# Code for removal of ingrown toenail



## jyl5990

I am having trouble deciding on which code to use for the removal of an ingrown toenail in an ambulatory outpatient setting. Could someone please help? What code do you use?


----------



## KristieStokesCPC

I code 11750 at our facility.

11750
Excision of nail and nail matrix, partial or complete (eg, ingrown or deformed nail), for permanent removal;

Lay Description: 

The physician removes all or part of a fingernail or toenail, including the nail plate and matrix permanently. The nail plate is bluntly dissected and lifted away from the nail bed. The nail plate is detached from the matrix using a scalpel. The matrix is destroyed using chemical ablation, CO2 laser, or electrocautery. The wound is dressed loosely.

Hope this helps!! =)


----------



## mray906

I agree with Kristie this is what I use as well.  

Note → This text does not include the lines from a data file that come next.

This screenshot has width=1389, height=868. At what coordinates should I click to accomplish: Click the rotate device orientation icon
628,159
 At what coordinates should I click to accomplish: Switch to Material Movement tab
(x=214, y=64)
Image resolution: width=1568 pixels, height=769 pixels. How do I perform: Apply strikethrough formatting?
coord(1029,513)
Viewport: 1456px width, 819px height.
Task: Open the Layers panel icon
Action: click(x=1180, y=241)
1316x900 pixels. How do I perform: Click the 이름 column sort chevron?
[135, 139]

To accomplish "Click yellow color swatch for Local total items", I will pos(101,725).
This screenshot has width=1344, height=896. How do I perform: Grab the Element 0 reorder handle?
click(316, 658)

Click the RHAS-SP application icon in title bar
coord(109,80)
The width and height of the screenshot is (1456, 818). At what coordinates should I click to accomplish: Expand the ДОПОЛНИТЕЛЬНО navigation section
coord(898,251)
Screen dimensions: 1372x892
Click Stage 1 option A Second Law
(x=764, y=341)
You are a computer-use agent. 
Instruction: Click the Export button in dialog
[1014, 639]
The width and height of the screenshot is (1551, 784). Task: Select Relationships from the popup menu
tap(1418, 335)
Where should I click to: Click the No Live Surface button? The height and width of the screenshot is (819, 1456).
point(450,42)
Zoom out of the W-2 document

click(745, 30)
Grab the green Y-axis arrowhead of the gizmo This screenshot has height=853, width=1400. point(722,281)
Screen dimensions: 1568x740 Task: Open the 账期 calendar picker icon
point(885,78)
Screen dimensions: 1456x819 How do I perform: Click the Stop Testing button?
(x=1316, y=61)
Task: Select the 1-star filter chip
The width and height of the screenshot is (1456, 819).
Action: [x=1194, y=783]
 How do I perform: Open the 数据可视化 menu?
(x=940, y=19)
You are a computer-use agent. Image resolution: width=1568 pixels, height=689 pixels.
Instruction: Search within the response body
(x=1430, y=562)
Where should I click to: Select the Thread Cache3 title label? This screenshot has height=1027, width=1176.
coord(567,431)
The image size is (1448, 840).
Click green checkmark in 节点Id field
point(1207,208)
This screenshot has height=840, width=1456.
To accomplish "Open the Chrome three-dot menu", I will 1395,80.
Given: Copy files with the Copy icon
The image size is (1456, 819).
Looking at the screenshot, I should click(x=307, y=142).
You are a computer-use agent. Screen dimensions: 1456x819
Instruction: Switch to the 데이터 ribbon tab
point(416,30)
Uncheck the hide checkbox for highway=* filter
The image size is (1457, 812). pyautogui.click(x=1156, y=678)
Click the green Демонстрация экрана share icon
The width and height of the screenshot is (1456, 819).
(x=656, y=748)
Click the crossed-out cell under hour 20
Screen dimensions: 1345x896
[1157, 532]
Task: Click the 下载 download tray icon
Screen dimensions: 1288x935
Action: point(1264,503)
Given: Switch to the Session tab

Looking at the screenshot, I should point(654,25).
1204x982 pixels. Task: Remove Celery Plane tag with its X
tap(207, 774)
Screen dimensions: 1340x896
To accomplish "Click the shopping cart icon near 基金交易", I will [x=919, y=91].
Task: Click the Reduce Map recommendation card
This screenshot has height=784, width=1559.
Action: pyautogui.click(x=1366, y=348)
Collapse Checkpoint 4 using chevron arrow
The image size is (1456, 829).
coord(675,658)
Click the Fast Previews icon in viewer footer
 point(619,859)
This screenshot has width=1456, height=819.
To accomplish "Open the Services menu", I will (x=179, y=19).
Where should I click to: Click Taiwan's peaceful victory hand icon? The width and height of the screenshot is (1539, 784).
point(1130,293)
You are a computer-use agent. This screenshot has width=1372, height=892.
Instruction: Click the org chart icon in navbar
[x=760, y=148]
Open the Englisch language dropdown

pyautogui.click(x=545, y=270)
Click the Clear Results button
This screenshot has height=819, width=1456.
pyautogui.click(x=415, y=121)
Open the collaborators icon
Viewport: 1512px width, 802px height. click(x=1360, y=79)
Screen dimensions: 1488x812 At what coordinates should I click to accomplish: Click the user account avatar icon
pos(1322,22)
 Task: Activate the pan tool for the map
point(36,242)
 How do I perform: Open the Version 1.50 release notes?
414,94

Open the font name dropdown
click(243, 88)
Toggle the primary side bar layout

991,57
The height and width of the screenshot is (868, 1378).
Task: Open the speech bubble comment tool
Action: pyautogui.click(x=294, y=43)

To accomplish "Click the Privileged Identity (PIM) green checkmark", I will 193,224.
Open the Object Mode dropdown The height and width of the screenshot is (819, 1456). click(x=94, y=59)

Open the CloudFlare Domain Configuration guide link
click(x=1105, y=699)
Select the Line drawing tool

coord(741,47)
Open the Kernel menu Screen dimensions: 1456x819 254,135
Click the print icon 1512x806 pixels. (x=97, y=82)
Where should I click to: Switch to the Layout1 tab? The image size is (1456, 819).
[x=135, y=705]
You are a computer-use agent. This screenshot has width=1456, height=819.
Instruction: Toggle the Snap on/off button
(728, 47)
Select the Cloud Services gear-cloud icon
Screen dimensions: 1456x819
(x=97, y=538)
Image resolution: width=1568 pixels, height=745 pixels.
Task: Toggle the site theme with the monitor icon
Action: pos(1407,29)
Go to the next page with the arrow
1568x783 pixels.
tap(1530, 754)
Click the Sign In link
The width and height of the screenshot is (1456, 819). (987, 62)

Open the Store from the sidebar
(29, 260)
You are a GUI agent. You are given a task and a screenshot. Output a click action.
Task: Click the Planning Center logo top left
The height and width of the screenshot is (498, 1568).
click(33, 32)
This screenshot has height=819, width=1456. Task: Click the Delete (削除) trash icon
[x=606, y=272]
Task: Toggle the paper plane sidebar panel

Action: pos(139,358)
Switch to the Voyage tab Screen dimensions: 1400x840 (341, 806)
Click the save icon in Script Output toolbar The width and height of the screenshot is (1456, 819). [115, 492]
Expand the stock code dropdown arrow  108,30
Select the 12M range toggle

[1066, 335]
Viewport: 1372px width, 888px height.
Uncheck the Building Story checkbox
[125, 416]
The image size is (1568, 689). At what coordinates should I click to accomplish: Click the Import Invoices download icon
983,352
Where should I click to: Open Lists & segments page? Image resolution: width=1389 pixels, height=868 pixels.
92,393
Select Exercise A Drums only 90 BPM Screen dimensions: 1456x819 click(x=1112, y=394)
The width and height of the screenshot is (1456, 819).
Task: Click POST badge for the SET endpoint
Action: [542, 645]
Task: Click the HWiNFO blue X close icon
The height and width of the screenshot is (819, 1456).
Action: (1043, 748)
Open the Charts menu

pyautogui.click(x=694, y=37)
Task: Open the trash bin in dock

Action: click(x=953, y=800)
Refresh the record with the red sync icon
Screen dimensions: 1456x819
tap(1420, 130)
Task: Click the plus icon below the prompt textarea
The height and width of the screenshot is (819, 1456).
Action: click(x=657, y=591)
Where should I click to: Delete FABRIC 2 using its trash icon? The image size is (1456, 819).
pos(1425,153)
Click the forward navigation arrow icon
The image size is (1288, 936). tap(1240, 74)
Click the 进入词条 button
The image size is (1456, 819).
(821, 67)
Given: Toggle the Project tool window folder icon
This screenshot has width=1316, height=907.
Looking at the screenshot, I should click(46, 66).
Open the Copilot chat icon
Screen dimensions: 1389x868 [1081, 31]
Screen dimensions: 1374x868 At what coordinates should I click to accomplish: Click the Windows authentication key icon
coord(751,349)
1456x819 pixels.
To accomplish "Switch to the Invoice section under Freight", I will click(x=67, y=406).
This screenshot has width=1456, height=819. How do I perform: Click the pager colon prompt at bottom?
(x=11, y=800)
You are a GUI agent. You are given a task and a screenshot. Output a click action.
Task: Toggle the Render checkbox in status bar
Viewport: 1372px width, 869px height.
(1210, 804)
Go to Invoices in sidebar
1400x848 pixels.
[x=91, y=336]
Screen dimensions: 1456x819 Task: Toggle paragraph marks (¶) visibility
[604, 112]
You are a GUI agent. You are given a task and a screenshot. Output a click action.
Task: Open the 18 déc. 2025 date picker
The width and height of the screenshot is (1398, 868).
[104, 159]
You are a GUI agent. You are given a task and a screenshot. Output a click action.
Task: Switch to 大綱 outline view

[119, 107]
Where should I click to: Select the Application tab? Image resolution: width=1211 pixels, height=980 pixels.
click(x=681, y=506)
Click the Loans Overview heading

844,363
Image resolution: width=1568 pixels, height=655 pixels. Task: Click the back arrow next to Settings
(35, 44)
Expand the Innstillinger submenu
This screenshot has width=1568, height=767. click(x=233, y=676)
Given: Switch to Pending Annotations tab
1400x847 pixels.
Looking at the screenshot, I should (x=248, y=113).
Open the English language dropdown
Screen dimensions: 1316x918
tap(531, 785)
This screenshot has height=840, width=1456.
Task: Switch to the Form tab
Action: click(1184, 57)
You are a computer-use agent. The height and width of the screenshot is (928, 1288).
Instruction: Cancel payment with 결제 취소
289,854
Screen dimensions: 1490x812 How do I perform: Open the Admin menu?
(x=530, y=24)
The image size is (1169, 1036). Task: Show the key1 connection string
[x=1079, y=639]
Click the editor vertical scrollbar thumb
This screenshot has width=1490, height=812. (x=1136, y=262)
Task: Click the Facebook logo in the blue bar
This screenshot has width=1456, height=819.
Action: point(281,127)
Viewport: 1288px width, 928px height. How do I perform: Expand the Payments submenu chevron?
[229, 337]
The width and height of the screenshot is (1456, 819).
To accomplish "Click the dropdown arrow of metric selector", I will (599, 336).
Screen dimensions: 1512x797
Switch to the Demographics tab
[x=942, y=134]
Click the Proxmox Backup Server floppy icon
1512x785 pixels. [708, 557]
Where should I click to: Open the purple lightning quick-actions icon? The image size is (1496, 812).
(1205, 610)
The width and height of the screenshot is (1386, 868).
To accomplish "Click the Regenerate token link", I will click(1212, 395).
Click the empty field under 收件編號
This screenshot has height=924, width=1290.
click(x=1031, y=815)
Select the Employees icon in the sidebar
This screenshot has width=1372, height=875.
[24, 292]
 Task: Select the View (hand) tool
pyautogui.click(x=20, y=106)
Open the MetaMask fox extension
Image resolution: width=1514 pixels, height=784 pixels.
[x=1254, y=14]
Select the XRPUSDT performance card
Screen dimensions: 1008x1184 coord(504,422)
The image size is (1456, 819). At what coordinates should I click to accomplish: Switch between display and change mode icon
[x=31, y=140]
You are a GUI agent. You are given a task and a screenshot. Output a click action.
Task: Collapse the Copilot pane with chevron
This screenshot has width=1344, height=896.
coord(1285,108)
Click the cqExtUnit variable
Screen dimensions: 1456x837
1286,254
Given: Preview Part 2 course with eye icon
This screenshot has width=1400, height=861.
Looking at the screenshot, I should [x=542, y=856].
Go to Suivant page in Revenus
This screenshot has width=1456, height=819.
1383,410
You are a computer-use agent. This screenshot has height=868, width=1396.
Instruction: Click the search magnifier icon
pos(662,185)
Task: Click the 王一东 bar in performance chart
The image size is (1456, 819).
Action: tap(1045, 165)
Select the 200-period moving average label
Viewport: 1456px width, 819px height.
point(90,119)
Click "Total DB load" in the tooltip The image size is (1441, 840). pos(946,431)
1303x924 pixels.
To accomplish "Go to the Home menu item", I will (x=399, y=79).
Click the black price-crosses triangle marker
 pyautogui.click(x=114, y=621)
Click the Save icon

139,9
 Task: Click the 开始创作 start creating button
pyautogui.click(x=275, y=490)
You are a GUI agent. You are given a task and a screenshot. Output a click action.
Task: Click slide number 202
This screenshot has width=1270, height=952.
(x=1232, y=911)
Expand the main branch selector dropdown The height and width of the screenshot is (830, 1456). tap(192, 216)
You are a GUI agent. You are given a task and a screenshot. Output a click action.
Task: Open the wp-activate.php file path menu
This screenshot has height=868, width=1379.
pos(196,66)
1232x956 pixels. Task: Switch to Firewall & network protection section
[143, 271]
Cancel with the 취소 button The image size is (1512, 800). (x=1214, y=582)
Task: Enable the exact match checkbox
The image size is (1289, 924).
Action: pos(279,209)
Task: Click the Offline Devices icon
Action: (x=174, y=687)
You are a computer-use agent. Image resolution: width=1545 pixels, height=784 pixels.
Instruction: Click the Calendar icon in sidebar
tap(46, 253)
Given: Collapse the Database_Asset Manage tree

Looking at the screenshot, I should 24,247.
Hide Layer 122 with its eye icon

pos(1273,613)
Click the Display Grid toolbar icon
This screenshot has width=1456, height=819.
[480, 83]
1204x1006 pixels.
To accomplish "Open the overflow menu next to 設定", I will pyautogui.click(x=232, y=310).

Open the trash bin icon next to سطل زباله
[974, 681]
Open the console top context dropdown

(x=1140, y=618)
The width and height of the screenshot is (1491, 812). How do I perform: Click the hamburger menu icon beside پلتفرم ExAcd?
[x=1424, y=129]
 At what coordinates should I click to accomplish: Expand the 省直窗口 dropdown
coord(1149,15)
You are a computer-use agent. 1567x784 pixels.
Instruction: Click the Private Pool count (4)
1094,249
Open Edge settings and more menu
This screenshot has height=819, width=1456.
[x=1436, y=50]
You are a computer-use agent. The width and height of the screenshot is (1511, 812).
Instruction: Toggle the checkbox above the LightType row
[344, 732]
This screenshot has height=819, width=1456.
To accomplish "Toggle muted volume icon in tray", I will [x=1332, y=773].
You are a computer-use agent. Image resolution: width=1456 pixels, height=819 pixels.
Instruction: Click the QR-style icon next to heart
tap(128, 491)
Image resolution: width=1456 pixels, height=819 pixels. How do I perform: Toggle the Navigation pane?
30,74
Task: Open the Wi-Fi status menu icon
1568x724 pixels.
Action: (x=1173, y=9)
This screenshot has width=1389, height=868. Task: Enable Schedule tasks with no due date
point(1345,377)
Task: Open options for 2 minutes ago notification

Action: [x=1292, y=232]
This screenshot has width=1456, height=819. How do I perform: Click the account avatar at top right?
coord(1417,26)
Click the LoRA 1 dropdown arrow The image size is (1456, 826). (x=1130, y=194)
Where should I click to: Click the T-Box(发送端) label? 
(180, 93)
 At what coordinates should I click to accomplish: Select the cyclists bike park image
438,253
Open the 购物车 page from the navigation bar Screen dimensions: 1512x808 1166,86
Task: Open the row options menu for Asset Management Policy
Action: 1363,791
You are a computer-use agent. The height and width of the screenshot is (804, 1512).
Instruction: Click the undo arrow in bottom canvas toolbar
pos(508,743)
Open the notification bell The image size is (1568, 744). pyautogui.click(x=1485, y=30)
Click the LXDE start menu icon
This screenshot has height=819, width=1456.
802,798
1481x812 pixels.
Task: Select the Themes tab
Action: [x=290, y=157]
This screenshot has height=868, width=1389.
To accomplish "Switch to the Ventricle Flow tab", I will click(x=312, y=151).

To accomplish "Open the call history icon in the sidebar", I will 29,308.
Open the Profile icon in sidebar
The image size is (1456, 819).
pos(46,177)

Unfortunetly it does not pay any more than it would if you do it in the office.


----------



## gjosselyn

Use 11730 for 'Avulsion' of the ingrown nail and nail plate for temporary removal. 
Use 11750 for Excisioin of the nail with 'matricectomy', which is done for permanent removal.
Hope this clarifies the code options.
-Grace Josselyn
  Pen Bay Podiatry


----------